> [Records supplied]:
|---|
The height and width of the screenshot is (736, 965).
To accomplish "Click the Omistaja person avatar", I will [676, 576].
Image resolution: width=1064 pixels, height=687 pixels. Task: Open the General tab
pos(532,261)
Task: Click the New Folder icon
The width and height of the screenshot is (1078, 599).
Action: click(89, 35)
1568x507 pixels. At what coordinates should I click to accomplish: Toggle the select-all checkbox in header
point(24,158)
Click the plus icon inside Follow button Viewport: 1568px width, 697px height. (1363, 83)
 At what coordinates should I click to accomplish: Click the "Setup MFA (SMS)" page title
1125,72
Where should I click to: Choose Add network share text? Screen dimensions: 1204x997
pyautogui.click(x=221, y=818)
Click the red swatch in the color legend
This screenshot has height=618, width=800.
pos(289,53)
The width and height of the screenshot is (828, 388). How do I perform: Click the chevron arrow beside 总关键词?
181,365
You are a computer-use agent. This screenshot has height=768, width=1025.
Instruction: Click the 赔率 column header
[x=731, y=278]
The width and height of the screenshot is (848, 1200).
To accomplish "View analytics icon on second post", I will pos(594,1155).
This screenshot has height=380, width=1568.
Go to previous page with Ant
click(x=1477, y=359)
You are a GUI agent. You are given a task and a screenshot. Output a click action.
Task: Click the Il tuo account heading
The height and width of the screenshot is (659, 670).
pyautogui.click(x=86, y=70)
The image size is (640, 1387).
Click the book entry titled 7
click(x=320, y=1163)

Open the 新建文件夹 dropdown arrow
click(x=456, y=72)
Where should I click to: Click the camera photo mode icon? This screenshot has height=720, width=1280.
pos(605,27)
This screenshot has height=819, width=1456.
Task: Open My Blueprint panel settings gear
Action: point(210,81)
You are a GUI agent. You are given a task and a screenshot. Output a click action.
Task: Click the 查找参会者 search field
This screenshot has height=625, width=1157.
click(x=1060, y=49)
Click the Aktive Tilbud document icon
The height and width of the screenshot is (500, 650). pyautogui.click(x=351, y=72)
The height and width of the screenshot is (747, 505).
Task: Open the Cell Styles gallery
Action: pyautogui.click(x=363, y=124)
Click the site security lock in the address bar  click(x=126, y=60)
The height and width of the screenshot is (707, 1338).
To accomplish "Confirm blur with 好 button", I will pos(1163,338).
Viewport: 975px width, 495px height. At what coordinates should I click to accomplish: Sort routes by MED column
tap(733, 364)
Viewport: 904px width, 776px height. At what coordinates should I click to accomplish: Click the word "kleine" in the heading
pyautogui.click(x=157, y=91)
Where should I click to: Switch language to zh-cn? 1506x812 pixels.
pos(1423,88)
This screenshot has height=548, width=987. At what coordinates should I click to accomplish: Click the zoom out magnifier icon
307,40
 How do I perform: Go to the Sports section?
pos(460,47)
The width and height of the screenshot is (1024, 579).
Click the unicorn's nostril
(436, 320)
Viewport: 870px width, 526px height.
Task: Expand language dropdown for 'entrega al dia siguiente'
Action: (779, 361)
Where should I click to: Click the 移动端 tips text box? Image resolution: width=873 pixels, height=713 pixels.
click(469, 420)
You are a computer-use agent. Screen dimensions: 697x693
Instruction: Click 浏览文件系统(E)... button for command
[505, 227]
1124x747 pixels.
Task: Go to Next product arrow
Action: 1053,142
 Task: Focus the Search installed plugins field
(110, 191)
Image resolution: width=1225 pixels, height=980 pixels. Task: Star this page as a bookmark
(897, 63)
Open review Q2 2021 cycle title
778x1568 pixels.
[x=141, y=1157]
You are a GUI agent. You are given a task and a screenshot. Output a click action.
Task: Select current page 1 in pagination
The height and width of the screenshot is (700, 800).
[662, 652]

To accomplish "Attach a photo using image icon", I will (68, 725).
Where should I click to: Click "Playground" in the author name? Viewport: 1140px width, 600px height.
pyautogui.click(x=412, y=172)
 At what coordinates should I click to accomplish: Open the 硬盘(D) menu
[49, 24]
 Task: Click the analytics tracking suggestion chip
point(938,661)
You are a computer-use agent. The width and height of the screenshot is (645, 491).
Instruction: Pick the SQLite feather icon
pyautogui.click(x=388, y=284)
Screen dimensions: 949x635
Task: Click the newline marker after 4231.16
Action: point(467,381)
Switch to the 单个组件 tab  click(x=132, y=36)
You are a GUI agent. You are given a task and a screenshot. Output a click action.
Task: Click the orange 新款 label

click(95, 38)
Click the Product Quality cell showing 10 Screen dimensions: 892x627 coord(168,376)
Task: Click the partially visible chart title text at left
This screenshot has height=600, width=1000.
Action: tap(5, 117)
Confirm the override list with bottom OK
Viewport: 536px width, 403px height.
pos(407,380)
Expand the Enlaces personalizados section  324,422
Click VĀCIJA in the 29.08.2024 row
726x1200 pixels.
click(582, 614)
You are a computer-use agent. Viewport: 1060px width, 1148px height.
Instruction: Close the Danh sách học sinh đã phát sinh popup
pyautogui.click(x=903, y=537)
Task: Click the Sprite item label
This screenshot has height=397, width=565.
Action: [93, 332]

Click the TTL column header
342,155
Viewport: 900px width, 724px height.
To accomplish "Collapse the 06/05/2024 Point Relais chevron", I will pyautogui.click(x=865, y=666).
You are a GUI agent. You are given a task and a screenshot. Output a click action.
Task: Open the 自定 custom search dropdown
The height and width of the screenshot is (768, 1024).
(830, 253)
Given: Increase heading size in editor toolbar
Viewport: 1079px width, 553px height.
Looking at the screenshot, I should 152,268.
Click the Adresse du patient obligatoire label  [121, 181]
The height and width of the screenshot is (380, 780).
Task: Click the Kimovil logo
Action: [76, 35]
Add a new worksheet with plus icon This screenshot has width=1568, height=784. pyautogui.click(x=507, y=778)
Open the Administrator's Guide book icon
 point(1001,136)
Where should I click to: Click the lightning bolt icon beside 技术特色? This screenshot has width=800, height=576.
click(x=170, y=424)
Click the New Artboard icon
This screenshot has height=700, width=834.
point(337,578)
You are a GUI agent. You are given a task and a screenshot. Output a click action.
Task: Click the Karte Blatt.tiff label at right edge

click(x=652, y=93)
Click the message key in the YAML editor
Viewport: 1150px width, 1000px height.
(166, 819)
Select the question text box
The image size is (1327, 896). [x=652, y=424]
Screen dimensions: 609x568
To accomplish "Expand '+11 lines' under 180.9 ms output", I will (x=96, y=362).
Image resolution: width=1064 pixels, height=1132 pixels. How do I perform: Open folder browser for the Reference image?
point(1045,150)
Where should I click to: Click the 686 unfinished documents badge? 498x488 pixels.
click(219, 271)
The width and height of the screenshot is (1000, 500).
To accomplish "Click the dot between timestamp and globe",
|---|
> [Assignment]: Output exactly the lines of the material above from the one containing "This screenshot has height=618, width=800." up to and including the one containing "The width and height of the screenshot is (848, 1200).".

> [Task response]:
This screenshot has height=618, width=800.
pos(289,53)
The width and height of the screenshot is (828, 388). How do I perform: Click the chevron arrow beside 总关键词?
181,365
You are a computer-use agent. This screenshot has height=768, width=1025.
Instruction: Click the 赔率 column header
[x=731, y=278]
The width and height of the screenshot is (848, 1200).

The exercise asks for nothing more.